(Items from a data source)
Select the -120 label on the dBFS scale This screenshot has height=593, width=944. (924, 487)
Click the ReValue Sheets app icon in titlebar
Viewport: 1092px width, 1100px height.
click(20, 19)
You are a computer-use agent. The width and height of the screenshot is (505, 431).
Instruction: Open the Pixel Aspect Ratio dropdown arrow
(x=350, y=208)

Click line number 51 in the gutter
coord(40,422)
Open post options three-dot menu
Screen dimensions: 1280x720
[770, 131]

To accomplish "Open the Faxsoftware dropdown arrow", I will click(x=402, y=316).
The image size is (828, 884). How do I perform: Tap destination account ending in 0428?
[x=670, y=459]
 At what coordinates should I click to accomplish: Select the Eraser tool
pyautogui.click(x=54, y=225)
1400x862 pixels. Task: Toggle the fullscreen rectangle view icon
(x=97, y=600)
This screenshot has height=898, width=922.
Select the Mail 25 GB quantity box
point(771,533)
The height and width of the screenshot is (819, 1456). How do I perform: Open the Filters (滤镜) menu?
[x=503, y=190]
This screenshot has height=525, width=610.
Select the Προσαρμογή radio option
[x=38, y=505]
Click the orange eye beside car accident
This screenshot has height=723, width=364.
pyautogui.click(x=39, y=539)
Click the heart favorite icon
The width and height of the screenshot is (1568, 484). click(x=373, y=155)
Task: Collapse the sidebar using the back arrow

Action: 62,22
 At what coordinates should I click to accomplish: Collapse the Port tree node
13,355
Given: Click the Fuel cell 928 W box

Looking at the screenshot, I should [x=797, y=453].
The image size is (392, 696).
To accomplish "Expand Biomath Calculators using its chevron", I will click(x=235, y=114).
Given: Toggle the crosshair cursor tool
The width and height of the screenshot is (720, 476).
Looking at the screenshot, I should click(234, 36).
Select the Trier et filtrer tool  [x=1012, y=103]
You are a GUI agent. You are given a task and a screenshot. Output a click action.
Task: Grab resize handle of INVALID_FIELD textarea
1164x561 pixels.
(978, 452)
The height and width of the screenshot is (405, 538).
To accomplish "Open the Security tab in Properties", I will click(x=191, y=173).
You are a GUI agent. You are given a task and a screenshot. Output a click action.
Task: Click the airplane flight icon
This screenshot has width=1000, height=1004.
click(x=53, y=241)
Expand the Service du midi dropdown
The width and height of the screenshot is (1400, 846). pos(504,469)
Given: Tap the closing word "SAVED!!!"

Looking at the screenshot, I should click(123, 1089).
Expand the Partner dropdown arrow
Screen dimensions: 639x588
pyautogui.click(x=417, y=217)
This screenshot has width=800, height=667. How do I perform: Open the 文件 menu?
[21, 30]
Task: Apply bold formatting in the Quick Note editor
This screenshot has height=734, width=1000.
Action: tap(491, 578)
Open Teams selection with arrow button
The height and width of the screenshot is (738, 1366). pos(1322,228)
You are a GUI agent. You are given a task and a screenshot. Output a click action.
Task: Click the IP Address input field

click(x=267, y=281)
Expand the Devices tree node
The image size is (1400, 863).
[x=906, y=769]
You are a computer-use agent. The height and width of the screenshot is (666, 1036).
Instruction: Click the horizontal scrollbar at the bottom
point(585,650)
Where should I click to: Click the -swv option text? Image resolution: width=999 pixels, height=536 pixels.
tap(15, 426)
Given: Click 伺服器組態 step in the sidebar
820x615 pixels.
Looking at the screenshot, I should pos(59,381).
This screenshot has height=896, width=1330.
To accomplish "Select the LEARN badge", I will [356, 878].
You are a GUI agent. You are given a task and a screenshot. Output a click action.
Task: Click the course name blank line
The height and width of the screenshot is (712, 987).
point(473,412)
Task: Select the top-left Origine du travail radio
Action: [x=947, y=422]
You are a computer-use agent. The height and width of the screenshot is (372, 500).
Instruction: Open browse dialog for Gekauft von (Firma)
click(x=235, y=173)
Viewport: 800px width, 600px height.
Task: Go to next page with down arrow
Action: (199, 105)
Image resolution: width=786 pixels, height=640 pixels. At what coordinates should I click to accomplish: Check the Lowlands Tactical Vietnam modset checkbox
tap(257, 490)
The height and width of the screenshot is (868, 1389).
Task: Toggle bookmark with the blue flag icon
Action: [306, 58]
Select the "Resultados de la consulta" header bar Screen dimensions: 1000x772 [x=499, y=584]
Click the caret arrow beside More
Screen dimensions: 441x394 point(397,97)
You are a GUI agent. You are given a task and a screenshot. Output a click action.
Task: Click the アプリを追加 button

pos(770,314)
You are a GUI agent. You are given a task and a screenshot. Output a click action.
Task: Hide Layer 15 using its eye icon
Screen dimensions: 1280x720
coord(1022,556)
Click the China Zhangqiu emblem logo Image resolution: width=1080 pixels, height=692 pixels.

* [EXERCISE PROMPT]:
The answer must consist of every line from the data that holds the string "computer".

* [ANSWER BOX]:
You are a computer-use agent. The width and height of the screenshot is (505, 431).
You are a computer-use agent. The height and width of the screenshot is (666, 1036).
You are a computer-use agent. The height and width of the screenshot is (372, 500).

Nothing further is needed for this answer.